Does every first name have Census demographic data?
No. The public Census first-name release only includes names that met the Bureau's publication rules, so many rarer names in the SSA files have no Census demographic snapshot. When that happens, the SSA trend, gender history, and state sections still appear, but the 2020 Census demographic sections are omitted.
What does the SSA popularity chart show?
The chart tracks births, not the number of people alive with the name today. Each point shows how many babies were given the name Tirso in that year. That makes it useful for spotting when the name rose, peaked, or faded.
Is Tirso a male name?
Yes, 100.0% of people registered as Tirso in the SSA data are male. You can see the full per-sex comparison in the gender distribution section above, which includes the latest year rank, birth count, and peak year for each sex.
Is Tirso still being used today?
Yes. The SSA still recorded Tirso in 2024, and the page above shows its latest-year rank where available. A name can be well past its peak and still remain in steady use, especially if it built up a large population over earlier decades.
Why can a name have a lot of living bearers even if it is not trendy now?

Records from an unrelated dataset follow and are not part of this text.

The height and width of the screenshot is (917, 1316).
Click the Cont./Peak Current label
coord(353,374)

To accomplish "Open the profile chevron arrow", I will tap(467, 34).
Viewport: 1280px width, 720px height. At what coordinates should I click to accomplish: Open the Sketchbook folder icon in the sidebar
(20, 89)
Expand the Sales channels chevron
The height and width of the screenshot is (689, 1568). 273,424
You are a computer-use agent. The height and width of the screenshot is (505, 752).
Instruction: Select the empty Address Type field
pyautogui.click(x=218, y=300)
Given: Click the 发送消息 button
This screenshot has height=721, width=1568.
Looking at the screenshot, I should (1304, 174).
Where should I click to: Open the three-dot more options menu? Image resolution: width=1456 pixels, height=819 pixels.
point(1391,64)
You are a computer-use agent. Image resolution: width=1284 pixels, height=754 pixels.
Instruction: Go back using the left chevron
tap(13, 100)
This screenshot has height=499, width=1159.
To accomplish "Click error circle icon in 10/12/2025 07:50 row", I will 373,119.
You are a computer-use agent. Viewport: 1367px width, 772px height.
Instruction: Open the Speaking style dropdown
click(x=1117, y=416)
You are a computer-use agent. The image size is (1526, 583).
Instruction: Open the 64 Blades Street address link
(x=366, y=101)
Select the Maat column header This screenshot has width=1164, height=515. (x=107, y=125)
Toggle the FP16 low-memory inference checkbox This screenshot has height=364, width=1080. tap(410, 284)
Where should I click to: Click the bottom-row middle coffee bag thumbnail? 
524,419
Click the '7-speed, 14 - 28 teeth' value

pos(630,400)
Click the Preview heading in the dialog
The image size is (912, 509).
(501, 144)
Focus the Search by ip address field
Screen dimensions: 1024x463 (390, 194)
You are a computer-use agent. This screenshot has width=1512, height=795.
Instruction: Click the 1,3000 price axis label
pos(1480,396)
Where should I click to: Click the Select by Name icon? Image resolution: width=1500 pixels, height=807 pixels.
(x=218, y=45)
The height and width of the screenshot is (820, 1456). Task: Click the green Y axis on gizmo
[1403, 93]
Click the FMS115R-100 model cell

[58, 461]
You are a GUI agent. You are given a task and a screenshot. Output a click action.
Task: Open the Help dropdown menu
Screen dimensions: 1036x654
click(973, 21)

Because living-bearer counts and current baby-name popularity measure different things. A name like Tirso can build up a very large population over many decades, even if fewer parents are choosing it now than they did at its peak.
Where does this data come from?
First-name figures come from the Social Security Administration's national baby name files, which cover every name on a birth certificate from 1880 to 2024. Living-bearer estimates layer in CDC actuarial life tables broken out by sex to account for mortality. The population baseline (342,754,338) is the Census Bureau's latest national estimate. You can read the full calculation on our methodology page.
How common is the name Tirso?
Our sister site HowManyOfMe.org answers how many people have the name Tirso at a glance, with the living-bearer count up front.